Assignment: In the piece below about the St. Joseph Medical Center lawsuit, explain why the Bostock vs. Clayton County decision does not by itself reach the provision of goods and services. Use one to three sentences.

But the sovereignty of the present does make some sense if we are nothing but a bundle of sensations and desires. Yet no legal system can finally treat what a person wants at the present moment as justice. It must treat people as rational and moral beings, responsible for our actions. And in that case, we cannot define ourselves by what we want, as I argued in an article last year.
As noted in the Post’s article, the lawsuit against St. Joseph Medical Center cites the recent Bostock vs. Clayton County, Ga. decision. In that decision the Supreme Court read sexual orientation and gender identity into the Civil Rights Act of 1964. That decision, however, concerned only Title VII of the act, which deals with employment discrimination, not the provision of goods and services. Yet it seems reasonable that sexual orientation and gender identity (SOGI) categories will be applied to all antidiscrimination law in time, without sustained and vigorous argument against it.
Even then, claims of personal pain, the Left’s trump card, may prevail. These claims were highlighted in the Post’s article, and also in the testimony of the plaintiff against Dignity Health to the House Oversight and Reform Committee, cited above. As the Post says, personal pain and anguish have been determined by medical authorities (in this case by a “transgender health” association) to make anatomy altering surgery “medically necessary.”
Use of terms that come from gender ideology make a delusion seem like justice denied by religious exemption. This includes such terms as “gender identity” (as if one’s real sex could be different from that of one’s body) and “sex assigned at birth” (as if sex were “assigned” by someone or something, and not something that objectively exists). And as is common in SOGI cases, the plaintiff obtained the desired service elsewhere.
The Post’s article notes that St. Joseph’s Medical Center was acquired by the University of Maryland Medical System in 2012. It then received a “written agreement” that it could continue to provide services according to the medical guidelines of the United States Conference of Catholic Bishops. Time will tell how much protection this gives the Catholic institution.
This leads to another consideration. Wesley Smith noted in his article the threat that Body Integrity Identity Disorder will be the next frontier in the war against religious freedom and human nature. This delusion involves the belief that one’s true self is one-armed, one-legged, or paralyzed. By the logic now used with respect to sexual anatomy, such a person should be able to demand amputation of a healthy limb (or really any other part of the body, such as the eyes).
Smith points out that Body Integrity Identity Disorder is now being normalized with the term “transabled.” Predictably, what is being emphasized in normalizing it is that it is a “really, really strong desire.” Following the same logic as transgenderism, this establishes truth and justice.
It is reasonable that in coming years there will be many aggrieved people, sterilized, unable to have the normal sexual functioning they would like, their bodies altered to have the characteristics of the opposite sex. Or people with arms or legs amputated, blind, or deaf, because that is what they thought they wanted. It is a striking illustration of the consequences of human will against divine plan. But whatever happens in the future, the duty of both Christian individuals and organizations will not change. And that is, in all of life, to obey God rather than men.

Given information:
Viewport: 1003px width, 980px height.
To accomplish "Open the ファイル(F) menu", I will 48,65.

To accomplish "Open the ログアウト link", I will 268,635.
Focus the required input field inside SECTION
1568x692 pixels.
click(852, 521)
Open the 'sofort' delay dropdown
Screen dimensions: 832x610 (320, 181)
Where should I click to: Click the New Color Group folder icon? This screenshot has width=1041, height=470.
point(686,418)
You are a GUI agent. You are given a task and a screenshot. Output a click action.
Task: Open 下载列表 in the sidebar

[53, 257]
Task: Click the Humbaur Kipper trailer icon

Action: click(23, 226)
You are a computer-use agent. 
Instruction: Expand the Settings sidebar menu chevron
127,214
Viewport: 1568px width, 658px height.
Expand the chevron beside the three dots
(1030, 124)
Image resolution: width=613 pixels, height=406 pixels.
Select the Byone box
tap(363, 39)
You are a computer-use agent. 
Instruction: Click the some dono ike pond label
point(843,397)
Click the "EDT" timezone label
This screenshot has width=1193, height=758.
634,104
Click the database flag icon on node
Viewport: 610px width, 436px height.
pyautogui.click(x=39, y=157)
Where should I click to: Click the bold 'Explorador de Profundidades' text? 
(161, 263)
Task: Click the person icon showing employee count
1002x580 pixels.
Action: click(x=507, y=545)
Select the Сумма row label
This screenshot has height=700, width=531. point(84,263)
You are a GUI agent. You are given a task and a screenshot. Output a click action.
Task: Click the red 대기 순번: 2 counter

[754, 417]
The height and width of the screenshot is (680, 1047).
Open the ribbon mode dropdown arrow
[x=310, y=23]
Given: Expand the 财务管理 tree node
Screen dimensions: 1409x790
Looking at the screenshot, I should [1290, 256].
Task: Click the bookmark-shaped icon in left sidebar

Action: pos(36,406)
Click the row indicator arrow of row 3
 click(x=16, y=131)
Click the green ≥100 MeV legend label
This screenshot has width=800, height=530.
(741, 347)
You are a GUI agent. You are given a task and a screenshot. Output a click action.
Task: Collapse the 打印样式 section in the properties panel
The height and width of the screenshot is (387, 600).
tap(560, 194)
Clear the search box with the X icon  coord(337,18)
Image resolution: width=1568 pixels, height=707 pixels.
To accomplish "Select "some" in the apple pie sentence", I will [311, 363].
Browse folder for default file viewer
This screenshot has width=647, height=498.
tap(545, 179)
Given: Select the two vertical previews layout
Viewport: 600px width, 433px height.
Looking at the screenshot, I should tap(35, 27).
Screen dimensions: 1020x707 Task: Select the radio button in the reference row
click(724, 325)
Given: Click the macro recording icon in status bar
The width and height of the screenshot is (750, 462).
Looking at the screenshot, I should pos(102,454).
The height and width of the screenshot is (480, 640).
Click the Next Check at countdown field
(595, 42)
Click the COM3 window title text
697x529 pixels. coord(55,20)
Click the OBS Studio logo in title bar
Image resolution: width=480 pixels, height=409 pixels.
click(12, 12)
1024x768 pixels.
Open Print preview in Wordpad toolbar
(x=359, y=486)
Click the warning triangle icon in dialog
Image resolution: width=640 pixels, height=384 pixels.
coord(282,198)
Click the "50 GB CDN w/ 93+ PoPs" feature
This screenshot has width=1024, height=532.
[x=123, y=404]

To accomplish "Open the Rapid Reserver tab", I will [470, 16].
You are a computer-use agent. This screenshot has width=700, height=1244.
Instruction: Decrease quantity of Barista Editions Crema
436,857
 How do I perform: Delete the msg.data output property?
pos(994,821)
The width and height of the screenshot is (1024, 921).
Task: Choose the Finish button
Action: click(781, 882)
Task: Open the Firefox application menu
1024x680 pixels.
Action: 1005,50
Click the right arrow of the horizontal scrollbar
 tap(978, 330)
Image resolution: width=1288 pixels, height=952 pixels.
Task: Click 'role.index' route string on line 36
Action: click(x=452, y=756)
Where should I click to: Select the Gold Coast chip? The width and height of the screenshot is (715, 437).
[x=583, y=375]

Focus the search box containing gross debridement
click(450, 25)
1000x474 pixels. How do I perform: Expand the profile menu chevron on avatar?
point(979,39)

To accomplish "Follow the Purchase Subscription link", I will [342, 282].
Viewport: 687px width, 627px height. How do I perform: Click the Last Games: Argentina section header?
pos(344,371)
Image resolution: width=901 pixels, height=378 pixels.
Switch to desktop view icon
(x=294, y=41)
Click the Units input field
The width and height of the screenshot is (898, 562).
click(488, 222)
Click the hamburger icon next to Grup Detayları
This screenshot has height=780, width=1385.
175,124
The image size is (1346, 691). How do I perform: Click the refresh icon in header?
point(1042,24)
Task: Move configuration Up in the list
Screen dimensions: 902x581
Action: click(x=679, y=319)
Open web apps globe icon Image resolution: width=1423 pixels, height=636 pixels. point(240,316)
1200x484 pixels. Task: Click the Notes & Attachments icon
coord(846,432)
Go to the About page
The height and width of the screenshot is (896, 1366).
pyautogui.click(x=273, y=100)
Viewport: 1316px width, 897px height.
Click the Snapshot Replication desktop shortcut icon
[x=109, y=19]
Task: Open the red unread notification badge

Answer to the exercise: The Bostock decision concerned only Title VII of the Civil Rights Act of 1964, which deals with employment discrimination. It did not address the provision of goods and services.